Puzzled, the LT replies "The one at the old Mosque. Which other one would it be? Did you leave something out of your report?"
"Uh, no sir, not that I am aware of. To be honest, I don't recall right off hand what did happen. I must have cracked my head on something."
"Yeah, you certainly don't look like you are feeling well. Why don't you go home and get some rest."
"Thank you sir, but I would rather take a trip out to the Mosque to get my head straight."
"If you want to do that, I can't stop you. You are off duty. But I will say, that if anything happens, you will be on duty. So why don't you take Frank with you so you have help. You look like you will need it."
"Yes, sir."

As Emanon and Frank approach the Mosque, Emanon starts to feel queasy. Trying to shake it off, he starts to look around, and begins to feel better. Looking back at the Mosque, the feeling hits him again. Almost like he was looking at something in motion, but not really moving. Just the idea of it makes him nearly car sick.
"Frank,"
"Yeah?"
"Do you...oh, never mind." Emanon makes it a point not to look at the building as they park.
Getting out of the car, he notices a group of guys in what looks to be blue uniforms walking around the building.
"Hey, you there, I need to talk to you a minute!"
The turn to see who is talking, do a double take, and play with their PDA's.
"I've had about enough of this weirdness for one day," Emanon thinks, and strides purposefully towards the group, only to slip on the grass and crack his head on a rock...

*****

"Are you ok, Bear?"
Bear looks up from his steps at Chuck, who had just pulled up. "No, I'm not.

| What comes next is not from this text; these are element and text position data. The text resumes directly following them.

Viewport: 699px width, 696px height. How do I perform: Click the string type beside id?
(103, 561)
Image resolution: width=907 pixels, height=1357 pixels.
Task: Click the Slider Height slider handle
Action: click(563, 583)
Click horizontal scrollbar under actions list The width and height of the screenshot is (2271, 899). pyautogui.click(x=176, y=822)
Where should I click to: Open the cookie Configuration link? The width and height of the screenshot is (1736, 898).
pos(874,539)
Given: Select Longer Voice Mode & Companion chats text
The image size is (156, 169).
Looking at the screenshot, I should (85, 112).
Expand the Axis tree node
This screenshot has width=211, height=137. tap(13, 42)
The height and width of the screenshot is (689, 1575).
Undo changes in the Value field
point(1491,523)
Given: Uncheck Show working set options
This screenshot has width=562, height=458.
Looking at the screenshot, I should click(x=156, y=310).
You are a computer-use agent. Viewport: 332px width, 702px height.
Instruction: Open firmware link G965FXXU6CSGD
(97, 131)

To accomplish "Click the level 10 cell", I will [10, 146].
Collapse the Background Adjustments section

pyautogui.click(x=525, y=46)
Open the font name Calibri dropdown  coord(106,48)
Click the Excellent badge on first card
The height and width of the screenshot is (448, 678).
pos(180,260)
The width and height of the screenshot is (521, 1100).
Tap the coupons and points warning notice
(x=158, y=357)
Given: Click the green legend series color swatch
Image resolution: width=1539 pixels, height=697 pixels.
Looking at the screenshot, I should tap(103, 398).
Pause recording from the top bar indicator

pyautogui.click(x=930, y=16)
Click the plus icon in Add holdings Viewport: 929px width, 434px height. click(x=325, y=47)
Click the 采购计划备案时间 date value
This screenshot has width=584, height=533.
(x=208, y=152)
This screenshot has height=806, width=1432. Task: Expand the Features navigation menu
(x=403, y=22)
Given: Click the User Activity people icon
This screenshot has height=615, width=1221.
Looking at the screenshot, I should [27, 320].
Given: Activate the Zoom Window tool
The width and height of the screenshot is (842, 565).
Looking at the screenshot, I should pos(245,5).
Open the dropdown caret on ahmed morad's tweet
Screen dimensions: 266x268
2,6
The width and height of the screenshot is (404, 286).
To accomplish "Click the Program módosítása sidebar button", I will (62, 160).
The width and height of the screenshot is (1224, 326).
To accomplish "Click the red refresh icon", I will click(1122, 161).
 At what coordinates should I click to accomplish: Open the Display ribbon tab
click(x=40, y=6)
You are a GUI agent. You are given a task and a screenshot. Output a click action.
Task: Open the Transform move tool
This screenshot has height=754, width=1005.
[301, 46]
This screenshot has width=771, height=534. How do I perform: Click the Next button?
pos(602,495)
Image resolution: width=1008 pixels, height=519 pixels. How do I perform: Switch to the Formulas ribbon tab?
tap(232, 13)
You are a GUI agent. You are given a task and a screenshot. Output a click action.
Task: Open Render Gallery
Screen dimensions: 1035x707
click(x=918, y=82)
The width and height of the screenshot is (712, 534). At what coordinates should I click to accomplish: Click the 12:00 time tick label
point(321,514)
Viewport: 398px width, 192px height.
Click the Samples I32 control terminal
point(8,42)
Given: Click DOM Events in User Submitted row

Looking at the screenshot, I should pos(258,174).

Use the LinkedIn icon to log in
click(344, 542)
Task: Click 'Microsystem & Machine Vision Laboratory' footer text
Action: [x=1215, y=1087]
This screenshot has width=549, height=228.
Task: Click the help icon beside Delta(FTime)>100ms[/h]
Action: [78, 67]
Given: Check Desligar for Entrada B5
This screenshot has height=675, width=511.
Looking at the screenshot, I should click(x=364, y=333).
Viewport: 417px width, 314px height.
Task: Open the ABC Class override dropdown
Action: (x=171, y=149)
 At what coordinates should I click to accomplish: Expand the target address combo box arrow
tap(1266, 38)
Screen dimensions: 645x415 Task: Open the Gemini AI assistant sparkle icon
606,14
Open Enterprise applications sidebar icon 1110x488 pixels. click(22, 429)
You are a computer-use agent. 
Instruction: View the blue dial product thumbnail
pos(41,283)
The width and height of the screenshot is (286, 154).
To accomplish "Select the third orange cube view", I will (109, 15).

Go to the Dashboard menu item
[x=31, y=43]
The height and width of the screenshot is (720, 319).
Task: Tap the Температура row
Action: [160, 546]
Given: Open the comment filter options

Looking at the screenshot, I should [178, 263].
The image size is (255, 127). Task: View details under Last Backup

If I was, I wouldn't have called for a ride to Med Center, now would I?"
Shrugging, he just waits until Bear gets in, then heads off.
Bear, trying to take his mind off his queasiness, watches the scenery. As he does, he starts to get a little confused, as he is sure they are going in the wrong direction. He decides to not say anything, especially after this morning's incident with the walk to work.
A few minutes later he sees the Brucemoore mansion. Using the grounds and backdrop for a distraction from the ride, he still finds his eyes drawn to the mansion itself. And looks harder. The perspective of the place seems a little off, with different wings appearing closer or further away with no apparent pattern. shuddering away from the place, Bear turns his attention back to the ride. Then it hits him!
"Hey, Chuck, we just passed Brucemoore."
"Yeah, so?"
"I told you how sick I am, so why are you going in the wrong direction?"
Chuck gets a concerned look on his face. "You really don't feel well, do you? Brucemoore is only a few streets from the center. We're almost there."
Bear feels a little stupid, but is still wary, until a few minutes later they pull into the center's parking lot. Very confused, he makes a note to tell the doctor everything, even if he winds up in the loony bin.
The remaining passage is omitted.